(Stored records)
________

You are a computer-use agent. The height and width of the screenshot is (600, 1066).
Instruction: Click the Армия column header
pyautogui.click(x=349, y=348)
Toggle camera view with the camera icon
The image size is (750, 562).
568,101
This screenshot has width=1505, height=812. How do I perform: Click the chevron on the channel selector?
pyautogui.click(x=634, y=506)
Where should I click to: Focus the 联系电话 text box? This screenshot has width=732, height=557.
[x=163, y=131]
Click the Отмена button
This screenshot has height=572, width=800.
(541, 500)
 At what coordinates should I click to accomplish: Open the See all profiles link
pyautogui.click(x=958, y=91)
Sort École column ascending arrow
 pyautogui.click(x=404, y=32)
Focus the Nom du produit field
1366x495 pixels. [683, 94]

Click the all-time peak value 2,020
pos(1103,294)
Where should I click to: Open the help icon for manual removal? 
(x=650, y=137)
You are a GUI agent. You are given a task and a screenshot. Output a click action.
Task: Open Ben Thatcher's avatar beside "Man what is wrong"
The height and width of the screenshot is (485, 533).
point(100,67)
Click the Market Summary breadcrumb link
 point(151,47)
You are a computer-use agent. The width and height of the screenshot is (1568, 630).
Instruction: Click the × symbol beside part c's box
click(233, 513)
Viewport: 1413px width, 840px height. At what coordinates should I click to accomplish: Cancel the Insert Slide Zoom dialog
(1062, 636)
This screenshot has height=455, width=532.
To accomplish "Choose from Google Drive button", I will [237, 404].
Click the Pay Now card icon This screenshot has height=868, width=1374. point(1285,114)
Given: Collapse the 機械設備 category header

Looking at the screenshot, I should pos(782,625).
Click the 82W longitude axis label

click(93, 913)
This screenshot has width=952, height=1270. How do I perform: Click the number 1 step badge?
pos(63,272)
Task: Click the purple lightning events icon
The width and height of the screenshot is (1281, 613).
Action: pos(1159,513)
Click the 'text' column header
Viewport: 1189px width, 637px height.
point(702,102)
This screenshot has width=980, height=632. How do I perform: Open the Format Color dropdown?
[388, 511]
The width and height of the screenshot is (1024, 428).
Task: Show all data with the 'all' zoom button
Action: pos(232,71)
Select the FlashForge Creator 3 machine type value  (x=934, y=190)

________

▶ **EXERCISE DIRECTIONS**
Determine which lines above include the word "agent", and report those lines in full.

▶ **FINAL ANSWER**
You are a computer-use agent. The height and width of the screenshot is (600, 1066).
You are a GUI agent. You are given a task and a screenshot. Output a click action.
You are a computer-use agent. The width and height of the screenshot is (1568, 630).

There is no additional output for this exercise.